God's Unsurpassed Love: Mark 14:17-21

God’s love is so incredible we often struggle to understand its scope.  How many times do I fall prey to sin, have an ungodly thought, or not reflect God’s character in some way?  How often do I give Him opportunity to turn away from me and use someone else?  Yet, He is still there, always calling me back into His presence.

Prior to instituting what we now call the Lord’s Supper, Jesus teaches about Judas.  Jesus is aware there is a movement among His own disciples for people working their own agenda together with the religious elite.  This ties together the themes of the last couple of days of study.

It is still God’s plan.  God is aware of what is happening, and He can use it to accomplish His will.  Jesus will go out and do what needs to be done so scripture may be fulfilled.  We may think we work in the shadows, but that doesn’t mean our actions are hidden.  They’re not.

Furthermore, Jesus is still trying to teach Judas.  Jesus tells Judas the coming hours are going to be difficult.  Judas will wish he had never been born.  Knowing what He knows, Jesus is still preparing one of His disciples for the coming trial. 

Most of us would be angry at Judas and probably barred him from attending the Passover celebration.  We would have cast him away, or confronted him, and laid our judgment upon Judas.  Jesus does not do this.  Jesus attempts to prepare him for the guilt he will feel when God takes Judas’ plan and uses it to accomplish eternal salvation.

This is the love of God.  God looks at Judas, knowing he’s pursuing his own agenda, and calls him back.  It is the same love God had when Adam and Eve lied to His face in the Garden of Eden.  It is the same love God had upon the sons of Jacob after they sold Joseph into slavery.  It is the same love that spared Saul time and time after he tried to kill David.  God’s love doesn’t terminate relationships; it calls us out of brokenness into restoration.

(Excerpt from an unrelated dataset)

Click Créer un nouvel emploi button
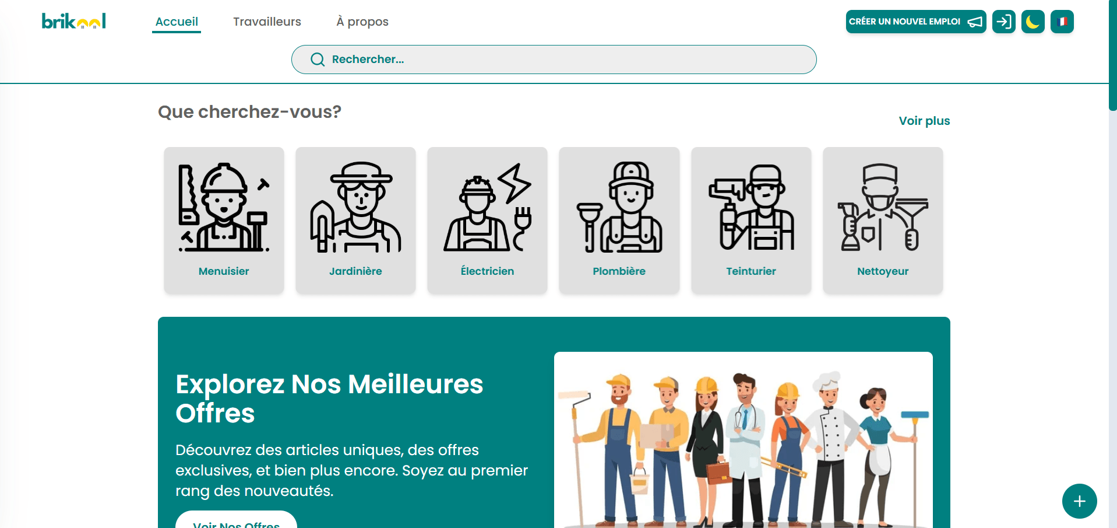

  The rest of the disciples don’t understand.  They can’t be faulted, either.  The rest were unaware of what Judas had already done.  When Jesus dropped His hint about Judas’ work, the rest of them were confused.  In fact, many were confused enough to question their own possible guilt by asking “Am I it?” – which is likely an indication Judas was not the only one to toss out the idea of advancing the zealot agenda by forcing confrontation between the religious elite and Jesus.  In the disciples’ confusion, though, they don’t see God’s love on display.

That’s okay.  We usually don’t recognize God’s grace and love the first time we come upon it, either.  We need time to process and think about what God is doing.  God’s love is so incredible we often struggle to understand its scope.